Les services écosystémiques « se définissent comme un bénéfice que la nature procure à l’être humain », décrit la Banque européenne d'investissement. « Ces apports comprennent des fonctions cruciales telles que la pollinisation, la filtration de l’air et de l’eau, la capture du carbone et la fourniture de récoltes, de bois et d’autres ressources », détaille la Banque centrale européenne. Autant de services auxquels il n'est pas accordé de valeur économique à ce jour.
Dépendance des systèmes financiers
Autre point d'inquiétude : il y aurait une forte concentration d’activités de financement à impact négatif sur la biodiversité. « Les dix banques ayant le plus grand impact sur la nature sont responsables du financement d’environ 40 % de la perte de biodiversité mondiale estimée causée par les SNF de la zone euro », analyse la note de la Banque centrale européenne.
La BCE reprend également les conclusions de deux études, l'une de la Banque centrale des Pays-Bas et la seconde de la Banque centrale de France qui alertent sur la dépendance critique de leur système financier national vis-à-vis des services écosystémiques.

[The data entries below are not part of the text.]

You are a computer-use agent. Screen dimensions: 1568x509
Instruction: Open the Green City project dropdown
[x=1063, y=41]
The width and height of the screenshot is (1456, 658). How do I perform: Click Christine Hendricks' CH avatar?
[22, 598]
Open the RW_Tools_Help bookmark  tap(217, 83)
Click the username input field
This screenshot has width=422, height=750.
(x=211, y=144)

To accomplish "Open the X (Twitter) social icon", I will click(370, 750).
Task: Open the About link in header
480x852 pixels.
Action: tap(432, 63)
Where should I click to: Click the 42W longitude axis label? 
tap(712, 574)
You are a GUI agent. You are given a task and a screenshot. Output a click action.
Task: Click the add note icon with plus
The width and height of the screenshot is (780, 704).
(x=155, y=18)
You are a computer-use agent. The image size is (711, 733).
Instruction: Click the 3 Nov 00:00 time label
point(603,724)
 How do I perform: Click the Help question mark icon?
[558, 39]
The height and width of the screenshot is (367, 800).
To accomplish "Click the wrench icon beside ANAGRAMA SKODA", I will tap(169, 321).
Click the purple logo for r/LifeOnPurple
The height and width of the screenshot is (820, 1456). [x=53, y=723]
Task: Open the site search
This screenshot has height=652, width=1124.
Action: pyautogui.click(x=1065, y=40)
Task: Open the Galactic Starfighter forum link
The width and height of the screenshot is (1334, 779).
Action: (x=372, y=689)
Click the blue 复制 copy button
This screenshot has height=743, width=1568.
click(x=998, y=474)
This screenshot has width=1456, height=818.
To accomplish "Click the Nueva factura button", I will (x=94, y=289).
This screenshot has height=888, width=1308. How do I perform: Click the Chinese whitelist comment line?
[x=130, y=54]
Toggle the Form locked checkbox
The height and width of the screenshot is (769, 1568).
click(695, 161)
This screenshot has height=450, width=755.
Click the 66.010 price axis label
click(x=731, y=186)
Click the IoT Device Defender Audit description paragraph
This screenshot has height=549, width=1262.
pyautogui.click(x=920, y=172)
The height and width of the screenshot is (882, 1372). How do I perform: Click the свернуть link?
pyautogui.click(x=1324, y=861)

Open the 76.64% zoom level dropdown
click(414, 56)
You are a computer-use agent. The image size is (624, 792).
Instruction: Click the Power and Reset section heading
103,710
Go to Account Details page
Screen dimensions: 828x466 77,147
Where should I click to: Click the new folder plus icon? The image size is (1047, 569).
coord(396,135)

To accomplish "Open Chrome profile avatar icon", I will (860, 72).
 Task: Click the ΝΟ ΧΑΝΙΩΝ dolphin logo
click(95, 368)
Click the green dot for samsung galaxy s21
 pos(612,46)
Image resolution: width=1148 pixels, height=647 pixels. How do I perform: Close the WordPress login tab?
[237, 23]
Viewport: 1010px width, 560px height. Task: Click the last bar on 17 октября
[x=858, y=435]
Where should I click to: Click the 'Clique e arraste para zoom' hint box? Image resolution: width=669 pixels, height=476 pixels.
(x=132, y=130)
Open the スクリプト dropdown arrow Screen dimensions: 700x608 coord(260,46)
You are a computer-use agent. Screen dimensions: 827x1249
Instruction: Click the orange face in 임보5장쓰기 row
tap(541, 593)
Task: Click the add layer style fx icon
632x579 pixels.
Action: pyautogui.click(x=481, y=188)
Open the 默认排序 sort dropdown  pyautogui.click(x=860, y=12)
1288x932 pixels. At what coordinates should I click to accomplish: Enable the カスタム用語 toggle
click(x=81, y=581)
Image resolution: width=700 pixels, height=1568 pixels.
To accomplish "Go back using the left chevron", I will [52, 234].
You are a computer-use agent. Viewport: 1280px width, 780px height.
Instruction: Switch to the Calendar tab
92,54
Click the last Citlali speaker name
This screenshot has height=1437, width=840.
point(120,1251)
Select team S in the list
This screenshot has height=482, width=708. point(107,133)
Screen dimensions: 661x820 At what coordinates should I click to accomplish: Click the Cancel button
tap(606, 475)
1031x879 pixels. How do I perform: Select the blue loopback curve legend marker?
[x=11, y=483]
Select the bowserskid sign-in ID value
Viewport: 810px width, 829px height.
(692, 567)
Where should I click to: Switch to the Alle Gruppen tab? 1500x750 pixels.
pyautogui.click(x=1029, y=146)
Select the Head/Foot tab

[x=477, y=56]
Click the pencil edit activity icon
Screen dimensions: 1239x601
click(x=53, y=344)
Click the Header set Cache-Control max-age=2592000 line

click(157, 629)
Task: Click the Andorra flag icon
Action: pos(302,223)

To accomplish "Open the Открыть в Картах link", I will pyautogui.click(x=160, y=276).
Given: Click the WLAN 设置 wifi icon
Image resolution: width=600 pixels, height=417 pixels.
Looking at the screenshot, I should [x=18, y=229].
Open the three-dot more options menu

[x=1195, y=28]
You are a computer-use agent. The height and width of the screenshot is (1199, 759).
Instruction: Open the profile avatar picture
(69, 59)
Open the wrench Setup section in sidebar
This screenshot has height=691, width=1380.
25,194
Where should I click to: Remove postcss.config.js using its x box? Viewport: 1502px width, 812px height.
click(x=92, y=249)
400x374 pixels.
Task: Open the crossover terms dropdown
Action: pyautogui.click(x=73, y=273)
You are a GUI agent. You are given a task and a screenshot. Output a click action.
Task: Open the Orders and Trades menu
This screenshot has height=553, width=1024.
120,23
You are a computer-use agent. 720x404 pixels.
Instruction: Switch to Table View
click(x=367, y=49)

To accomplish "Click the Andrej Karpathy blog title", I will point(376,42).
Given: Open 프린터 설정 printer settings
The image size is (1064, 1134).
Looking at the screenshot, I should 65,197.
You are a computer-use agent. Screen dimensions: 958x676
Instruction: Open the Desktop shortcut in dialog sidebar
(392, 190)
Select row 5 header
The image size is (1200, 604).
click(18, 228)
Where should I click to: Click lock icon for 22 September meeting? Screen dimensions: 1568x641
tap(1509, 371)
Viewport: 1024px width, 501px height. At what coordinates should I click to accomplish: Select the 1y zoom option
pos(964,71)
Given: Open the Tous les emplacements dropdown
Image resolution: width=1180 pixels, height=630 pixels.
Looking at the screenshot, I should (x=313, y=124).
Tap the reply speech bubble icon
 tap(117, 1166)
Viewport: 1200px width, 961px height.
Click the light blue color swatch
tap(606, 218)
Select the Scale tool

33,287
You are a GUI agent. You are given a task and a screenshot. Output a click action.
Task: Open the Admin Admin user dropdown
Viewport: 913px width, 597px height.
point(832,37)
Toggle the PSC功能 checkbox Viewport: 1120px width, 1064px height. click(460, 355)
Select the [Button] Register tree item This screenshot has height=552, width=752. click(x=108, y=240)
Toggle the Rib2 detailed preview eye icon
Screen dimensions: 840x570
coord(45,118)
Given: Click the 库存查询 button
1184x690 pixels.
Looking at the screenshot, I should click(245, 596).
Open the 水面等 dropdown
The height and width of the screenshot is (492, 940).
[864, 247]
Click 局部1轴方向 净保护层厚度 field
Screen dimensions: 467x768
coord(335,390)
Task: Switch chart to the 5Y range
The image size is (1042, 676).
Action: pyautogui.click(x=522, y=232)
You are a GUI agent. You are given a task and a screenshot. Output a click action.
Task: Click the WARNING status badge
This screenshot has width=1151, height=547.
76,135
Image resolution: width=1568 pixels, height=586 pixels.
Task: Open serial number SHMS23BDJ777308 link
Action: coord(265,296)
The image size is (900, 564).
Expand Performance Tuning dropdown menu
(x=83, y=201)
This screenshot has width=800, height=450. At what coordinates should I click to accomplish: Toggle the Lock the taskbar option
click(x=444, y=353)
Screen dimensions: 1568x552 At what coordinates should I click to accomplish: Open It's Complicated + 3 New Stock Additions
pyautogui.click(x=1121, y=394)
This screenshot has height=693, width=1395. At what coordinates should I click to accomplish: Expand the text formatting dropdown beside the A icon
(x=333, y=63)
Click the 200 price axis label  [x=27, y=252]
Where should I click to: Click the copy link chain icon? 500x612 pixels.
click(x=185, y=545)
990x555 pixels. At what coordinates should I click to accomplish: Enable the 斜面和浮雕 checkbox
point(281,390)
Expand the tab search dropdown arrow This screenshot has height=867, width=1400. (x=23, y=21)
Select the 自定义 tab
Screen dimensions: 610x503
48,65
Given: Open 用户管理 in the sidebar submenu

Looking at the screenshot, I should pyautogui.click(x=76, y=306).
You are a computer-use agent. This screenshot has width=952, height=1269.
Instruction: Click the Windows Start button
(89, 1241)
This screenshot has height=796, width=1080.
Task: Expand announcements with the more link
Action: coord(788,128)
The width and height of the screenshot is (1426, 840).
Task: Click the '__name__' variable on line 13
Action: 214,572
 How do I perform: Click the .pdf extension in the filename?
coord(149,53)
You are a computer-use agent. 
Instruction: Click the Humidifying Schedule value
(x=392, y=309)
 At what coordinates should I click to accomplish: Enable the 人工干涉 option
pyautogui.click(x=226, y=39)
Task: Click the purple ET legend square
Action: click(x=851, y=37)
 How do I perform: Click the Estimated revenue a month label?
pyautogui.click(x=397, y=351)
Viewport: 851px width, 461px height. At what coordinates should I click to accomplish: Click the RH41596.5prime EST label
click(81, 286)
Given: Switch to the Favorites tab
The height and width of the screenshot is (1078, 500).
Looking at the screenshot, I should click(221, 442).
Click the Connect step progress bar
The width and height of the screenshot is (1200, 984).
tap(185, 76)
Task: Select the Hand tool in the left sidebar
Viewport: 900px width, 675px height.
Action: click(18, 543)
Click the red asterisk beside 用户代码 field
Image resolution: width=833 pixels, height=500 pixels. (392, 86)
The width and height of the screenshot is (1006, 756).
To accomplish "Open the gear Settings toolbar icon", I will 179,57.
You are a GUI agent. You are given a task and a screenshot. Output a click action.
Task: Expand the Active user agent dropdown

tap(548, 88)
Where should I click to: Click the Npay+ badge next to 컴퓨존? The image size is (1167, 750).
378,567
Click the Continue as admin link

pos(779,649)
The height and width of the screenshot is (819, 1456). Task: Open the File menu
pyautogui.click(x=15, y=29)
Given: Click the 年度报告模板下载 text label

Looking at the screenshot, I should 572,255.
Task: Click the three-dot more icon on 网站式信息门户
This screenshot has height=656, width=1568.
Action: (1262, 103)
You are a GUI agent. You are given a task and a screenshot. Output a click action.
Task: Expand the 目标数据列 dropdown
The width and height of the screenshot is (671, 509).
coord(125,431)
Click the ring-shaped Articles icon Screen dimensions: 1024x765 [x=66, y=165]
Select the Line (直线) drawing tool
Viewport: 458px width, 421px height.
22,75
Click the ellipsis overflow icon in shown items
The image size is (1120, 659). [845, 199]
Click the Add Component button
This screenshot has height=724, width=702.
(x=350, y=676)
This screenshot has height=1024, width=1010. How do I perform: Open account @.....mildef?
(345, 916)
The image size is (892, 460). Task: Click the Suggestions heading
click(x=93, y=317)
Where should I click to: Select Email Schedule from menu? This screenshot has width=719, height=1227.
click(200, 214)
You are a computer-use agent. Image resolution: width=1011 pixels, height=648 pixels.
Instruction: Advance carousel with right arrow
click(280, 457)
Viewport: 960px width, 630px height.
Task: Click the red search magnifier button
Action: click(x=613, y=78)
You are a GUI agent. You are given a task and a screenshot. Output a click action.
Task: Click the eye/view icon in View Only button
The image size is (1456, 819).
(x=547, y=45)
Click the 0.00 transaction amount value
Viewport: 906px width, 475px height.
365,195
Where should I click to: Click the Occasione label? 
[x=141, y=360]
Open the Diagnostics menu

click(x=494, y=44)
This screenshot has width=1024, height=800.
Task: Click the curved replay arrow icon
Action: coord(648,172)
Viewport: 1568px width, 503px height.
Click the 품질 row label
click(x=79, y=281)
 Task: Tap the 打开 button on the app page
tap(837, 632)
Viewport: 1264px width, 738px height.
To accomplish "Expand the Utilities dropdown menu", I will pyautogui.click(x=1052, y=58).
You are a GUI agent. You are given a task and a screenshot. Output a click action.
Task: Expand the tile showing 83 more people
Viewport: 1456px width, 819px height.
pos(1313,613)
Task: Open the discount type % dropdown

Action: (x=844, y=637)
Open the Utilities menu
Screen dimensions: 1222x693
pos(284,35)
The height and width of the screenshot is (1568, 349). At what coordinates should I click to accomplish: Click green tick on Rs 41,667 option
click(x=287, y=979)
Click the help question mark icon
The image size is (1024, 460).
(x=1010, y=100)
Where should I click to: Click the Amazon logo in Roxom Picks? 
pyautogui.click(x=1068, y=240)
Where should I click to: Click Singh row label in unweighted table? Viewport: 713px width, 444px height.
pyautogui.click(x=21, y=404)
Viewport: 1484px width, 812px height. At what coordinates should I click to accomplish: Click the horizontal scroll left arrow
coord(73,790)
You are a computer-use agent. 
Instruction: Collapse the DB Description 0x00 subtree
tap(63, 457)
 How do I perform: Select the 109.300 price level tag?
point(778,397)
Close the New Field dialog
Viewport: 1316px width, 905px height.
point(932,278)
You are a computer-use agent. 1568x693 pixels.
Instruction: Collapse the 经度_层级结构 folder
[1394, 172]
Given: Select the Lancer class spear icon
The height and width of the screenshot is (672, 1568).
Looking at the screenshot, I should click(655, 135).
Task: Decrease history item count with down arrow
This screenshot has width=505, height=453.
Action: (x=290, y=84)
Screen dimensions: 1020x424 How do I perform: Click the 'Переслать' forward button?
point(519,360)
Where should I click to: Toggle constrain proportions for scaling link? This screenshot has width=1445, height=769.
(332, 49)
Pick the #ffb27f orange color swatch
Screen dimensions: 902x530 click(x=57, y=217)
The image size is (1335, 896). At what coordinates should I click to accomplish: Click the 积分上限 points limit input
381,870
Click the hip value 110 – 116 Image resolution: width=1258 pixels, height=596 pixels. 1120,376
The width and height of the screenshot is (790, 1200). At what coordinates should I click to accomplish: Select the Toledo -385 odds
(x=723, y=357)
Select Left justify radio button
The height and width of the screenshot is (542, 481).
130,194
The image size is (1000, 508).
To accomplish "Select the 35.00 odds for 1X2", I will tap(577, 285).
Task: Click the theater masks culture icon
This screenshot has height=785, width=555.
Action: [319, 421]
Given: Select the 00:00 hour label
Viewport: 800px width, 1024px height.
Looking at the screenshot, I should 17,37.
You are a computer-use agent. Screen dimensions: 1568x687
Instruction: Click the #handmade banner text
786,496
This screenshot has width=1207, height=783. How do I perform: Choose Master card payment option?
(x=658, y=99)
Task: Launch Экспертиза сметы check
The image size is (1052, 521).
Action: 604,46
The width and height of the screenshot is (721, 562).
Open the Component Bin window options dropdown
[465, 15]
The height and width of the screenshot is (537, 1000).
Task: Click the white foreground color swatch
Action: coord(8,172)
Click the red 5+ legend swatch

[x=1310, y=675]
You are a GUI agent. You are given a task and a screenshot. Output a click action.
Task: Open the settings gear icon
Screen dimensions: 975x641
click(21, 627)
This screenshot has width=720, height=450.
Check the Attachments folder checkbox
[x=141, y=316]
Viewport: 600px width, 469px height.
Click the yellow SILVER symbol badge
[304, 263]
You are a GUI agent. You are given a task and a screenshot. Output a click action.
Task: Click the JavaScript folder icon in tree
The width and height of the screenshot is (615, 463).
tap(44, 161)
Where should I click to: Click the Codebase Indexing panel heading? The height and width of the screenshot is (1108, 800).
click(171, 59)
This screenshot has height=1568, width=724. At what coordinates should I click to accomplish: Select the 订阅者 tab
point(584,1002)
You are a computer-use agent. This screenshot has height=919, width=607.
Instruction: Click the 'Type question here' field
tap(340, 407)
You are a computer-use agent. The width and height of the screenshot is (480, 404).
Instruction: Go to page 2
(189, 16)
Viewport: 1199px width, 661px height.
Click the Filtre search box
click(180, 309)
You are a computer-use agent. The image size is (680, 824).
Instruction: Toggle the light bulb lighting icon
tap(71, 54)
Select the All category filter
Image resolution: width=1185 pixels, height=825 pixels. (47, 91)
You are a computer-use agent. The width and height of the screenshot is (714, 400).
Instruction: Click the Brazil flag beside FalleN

Redonner de la valeur à la nature
Des initiatives portées par la Commission européenne (projet Integrated Natural Capital Accounting (INCA)) et l'OCDE sont en cours pour comptabiliser les services offerts par la nature dans la mesure de l'activité économique mondiale, notamment la croissance du PIB. Par exemple, « en 2019, la valeur estimée des services écosystémiques dans l’UE s’élevait à plus de 234 milliards d’euros, soit à peu près l’équivalent de la valeur ajoutée brute combinée des secteurs agricole et forestier », mentionne la Banque centrale européenne dans une seconde note publiée le 24 septembre. Ce type de mesure ajuste à la hausse le PIB de certains pays de l'UE et des États-Unis et à la baisse celui de la Chine ou encore de l'Inde...
En conclusion : « la surexploitation des ressources naturelles peut accroître la production à court terme, mais elle peut s’avérer insoutenable à plus long terme, car la dégradation de la nature réduit à terme le flux des services écosystémiques et donc l’activité économique », prévient la Banque centrale européenne.
1 Dans sa note, la Banque reprend des conclusions d'une étude récente Boldrini, S., Ceglar, A., Lelli, C., Parisi, L. and Heemskerk, I., “Living in a world of disappearing nature: physical risk and the implications for financial stability”, Occasional Paper Series, No 333, ECB, 2023.